Your ML model cache volume is getting blown up during restart and the model is being re-downloaded during the first search post-restart. Either set it to a path somewhere on your storage, or ensure you’re not blowing up the dynamic volume upon restart.
In my case I changed this:
immich-machine-learning:
...
volumes:
- model-cache:/cache
To that:
immich-machine-learning:
...
volumes:
- ./cache:/cache
I no longer have to wait uncomfortably long when I’m trying to show off Smart Search to a friend, or just need a meme pronto.
That’ll be all.
Because I clean everything up that’s not explicitly on disk on restart:
[Unit] Description=Immich in Docker After=docker.service Requires=docker.service [Service] TimeoutStartSec=0 WorkingDirectory=/opt/immich-docker ExecStartPre=-/usr/bin/docker compose kill --remove-orphans ExecStartPre=-/usr/bin/docker compose down --remove-orphans ExecStartPre=-/usr/bin/docker compose rm -f -s -v ExecStartPre=-/usr/bin/docker compose pull ExecStart=/usr/bin/docker compose up Restart=always RestartSec=30 [Install] WantedBy=multi-user.target
Wow, you pull new images every time you boot up?
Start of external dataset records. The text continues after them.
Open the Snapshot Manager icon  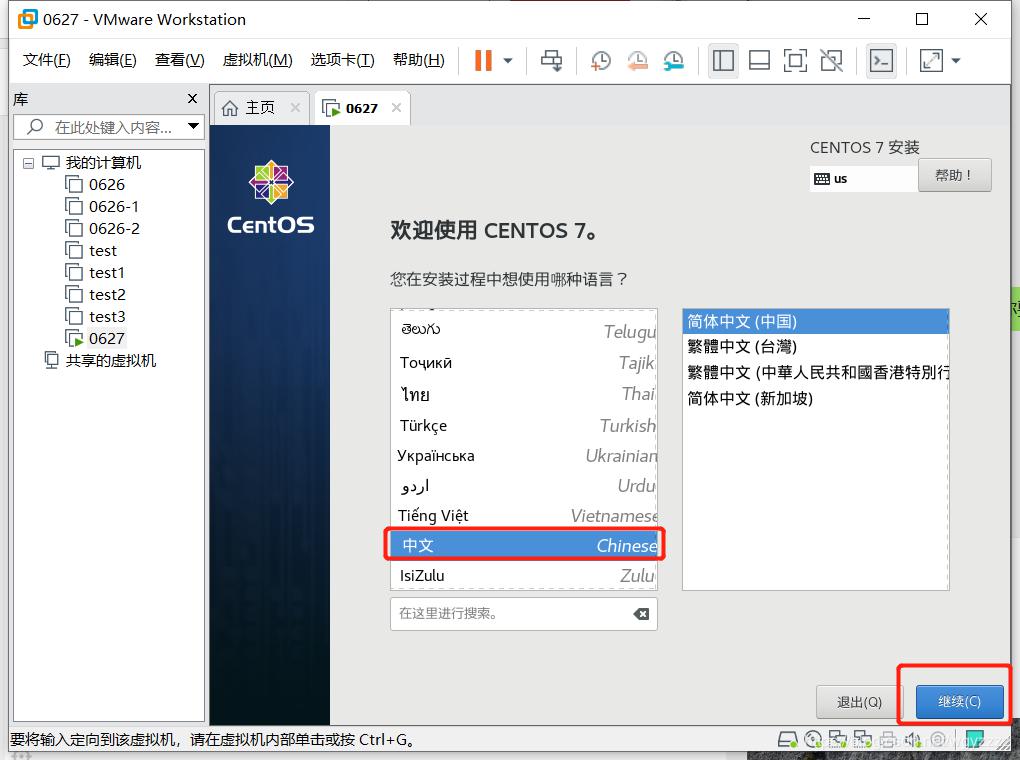click(672, 61)
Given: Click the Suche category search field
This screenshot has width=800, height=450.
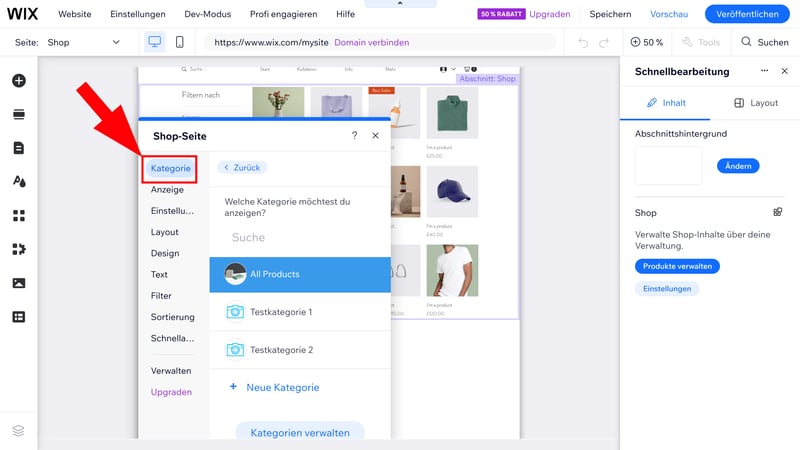Looking at the screenshot, I should tap(300, 238).
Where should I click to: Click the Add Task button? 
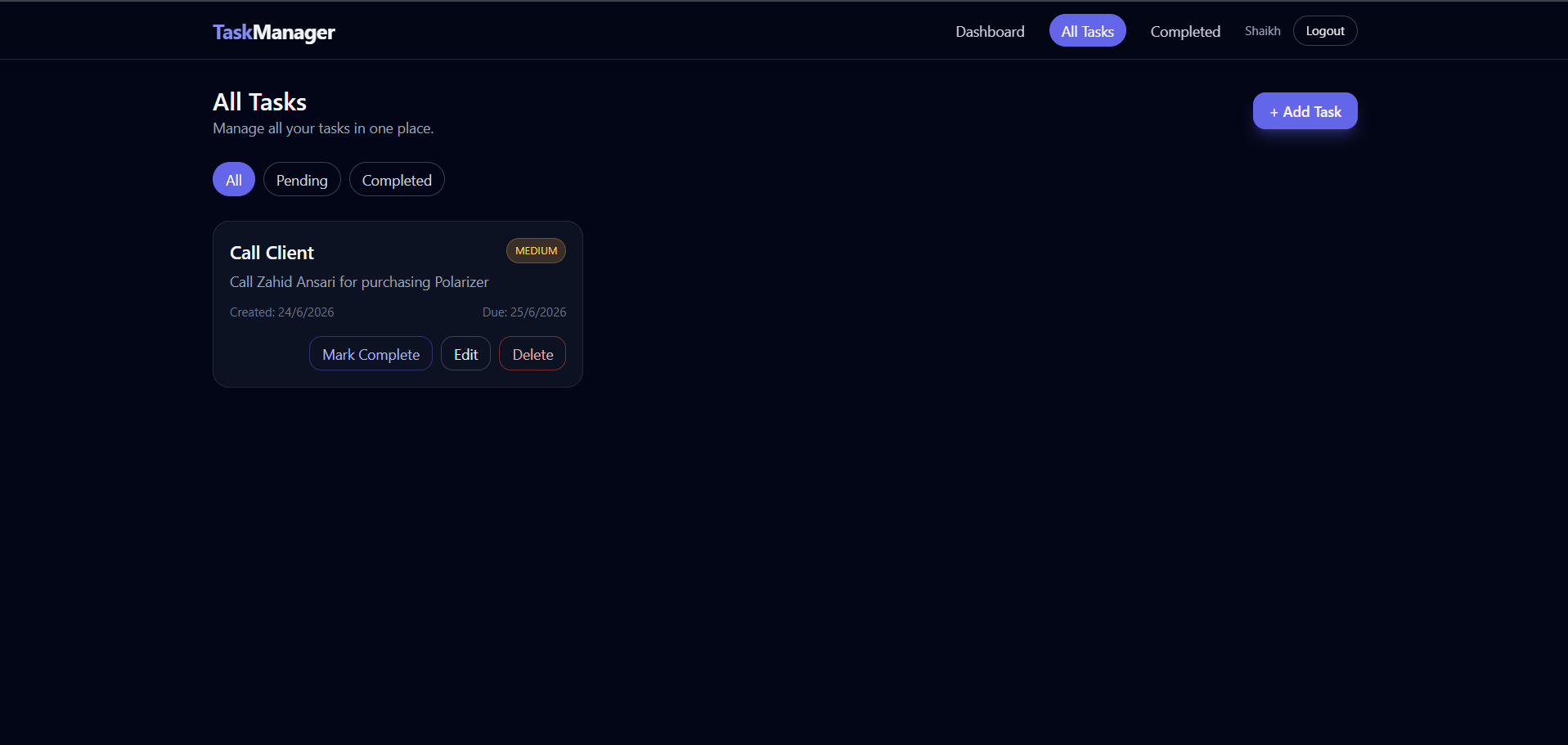click(1305, 111)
Coming from a mindset of having rock solid stability, this scares me. You’re living your life on the edge my friend. I wish I could do that.
I use a fixed tag. 😂 It’s more a simple way to update. Change the tag in SaltStack, apply config, service is restarted, new tag is pulled. If the tag doesn’t change, the pull is a noop.
Ahh, calmed me down. Never thought of doing anything like you’re doing it here, but I do like it.
But why?
why not just down up normally and have a cleanup job on a schedule to get rid of any orphans?
I a world where we can’t really be sure what’s in an upgrade, a super-clean start that burns any ephemeral data is about the best way to ensure a consistent start.
And consistency gives reliability, as much as we can get without validation (validation is “compare to what’s correct”, but consistency is “try to repeat whatever it was”).